Dallas Trustee is Next Education Commissioner
Editor's note: This story has been updated.
Gov. Greg Abbott on Monday appointed Dallas Independent School District Trustee Mike Morath as the state's next education commissioner, describing him as "a proven education reformer."
Morath, chairman of Morath Investments, has served on the Dallas school board since 2011. A vocal school-choice proponent, he pushed for a controversial — and, for now, scrapped — “home rule” policy that would have allowed the Dallas school district to escape state control.
He will succeed Michael Williams as head of the Texas Education Agency, which oversees the state's more than 1,200 school districts, including charters. Williams, appointed by then-Gov. Rick Perry in 2012, is stepping down Jan. 1.
It is the second leadership post to which Abbott has appointed Morath in recent weeks, although the latest will trump the first. Last month, Abbott picked the apparently avid mountain climber to head a new legislative commission that will recommend changes to the state's method of student assessment and school accountability. Abbott will have to appoint someone else to head the 15-member Commission on Next Generation Assessments and Accountability, which must make recommendations by Sept. 1.
“The State of Texas is exceptional, and our education system must be too,” Abbott said in a statement Monday. “A proven education reformer, Mike Morath will not accept the status quo in our schools. He is committed to innovative solutions that will empower Texas principals, teachers, and students to strive for the highest in education excellence. Mike Morath has led climbs up Mount Rainier and climbed the 20,305-foot Island Peak near Mount Everest.

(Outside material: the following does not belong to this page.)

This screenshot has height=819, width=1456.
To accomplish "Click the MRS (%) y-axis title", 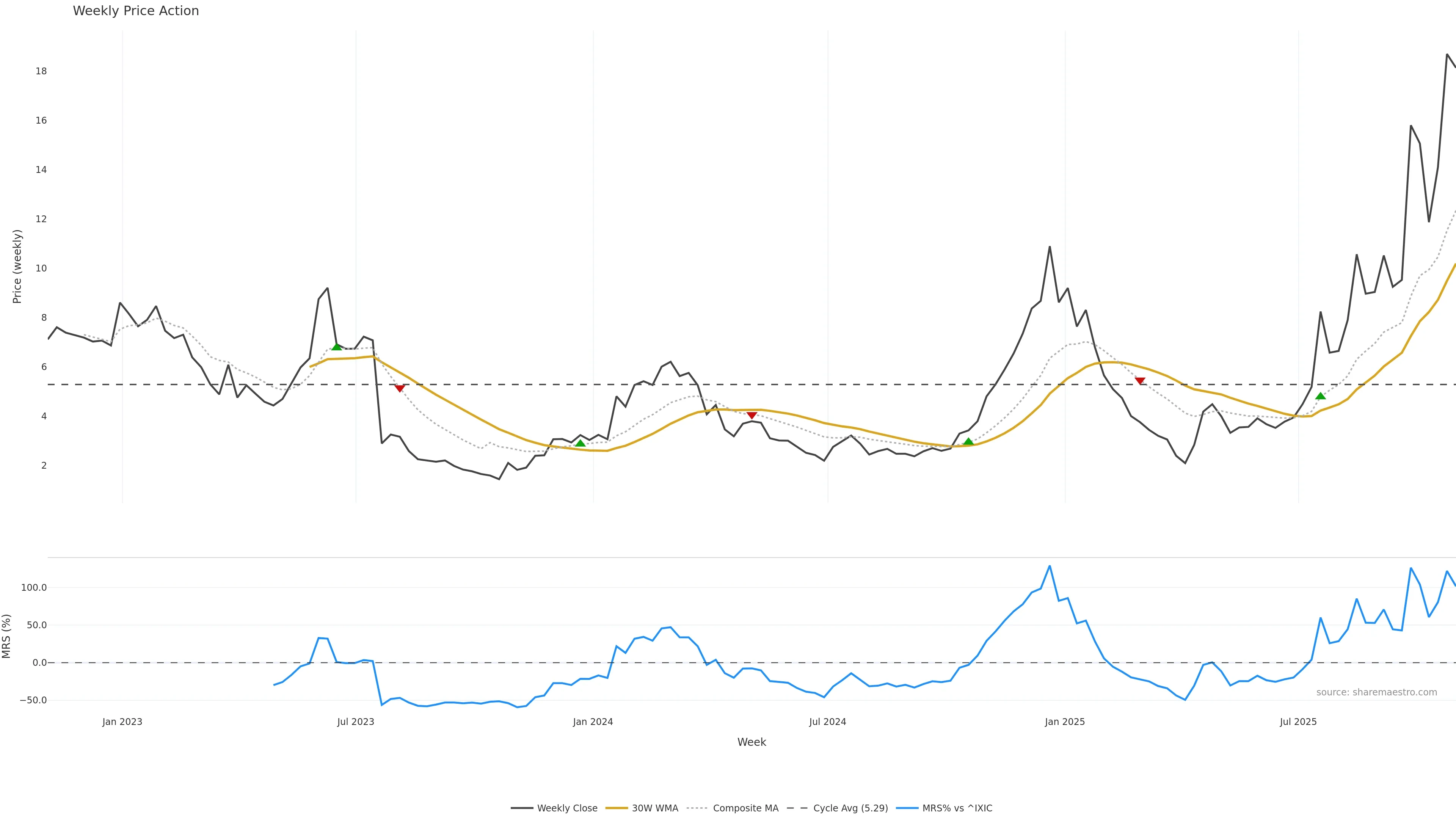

Now he will help Texas education reach new heights."
Abbott's statement called Morath “a change-agent at DISD who led reforms that helped propel Dallas public schools to achieve greater student and operational outcomes.”
Among them: a merit pay system for teachers, higher graduation rates and standardized test scores and better financials — including two bond rating upgrades.
Morath said in his own statement that he intends to bring “a focus on improving student outcomes” and to support teachers.
"I realize that no school system’s students can outperform their teachers, and supporting our teachers to improve teaching quality are essential in our public education system,” he said. "I look forward to advancing that quality, as well as student outcomes, to ensure Texas becomes the number one school system in the nation.”
Teacher groups were not as enthusiastic about Morath’s appointment.
It "sends another signal that Abbott is very interested in the agenda of the education reform and pro-privatization crowd,” the Association of Texas Professional Educators said Monday, citing Abbott's recent appointment of another reformer to the Pension Review Board, which teachers groups decried.
"We hope that Morath will be the type of commissioner who is receptive to educators’ voices in matters of policy and will support local control,” the association’s executive director, Gary Godsey, said in a statement.
But Morath won bipartisan praise from some elected officials Monday. Dallas Mayor Mike Rawlings, a Democrat who backed the controversial home-rule initiative, and Lt. Gov. Dan Patrick, a tea party Republican, both cheered Abbott’s choice.
"I worked closely with Mike over the years to develop education reforms that have improved our schools and expanded school choice,” Patrick said, referencing his time chairing, and vice chairing, the Senate Education Committee when he was a state senator. "I look forward to continuing our work to make Texas schools the envy of the nation."
Before becoming a full-time investor, Morath owned a software company, Minute Menu Systems, that assisted child care providers in administering a federal food program for low-income children, according to his biography on the Dallas school district website.
Morath is a graduate of Garland High School and George Washington University.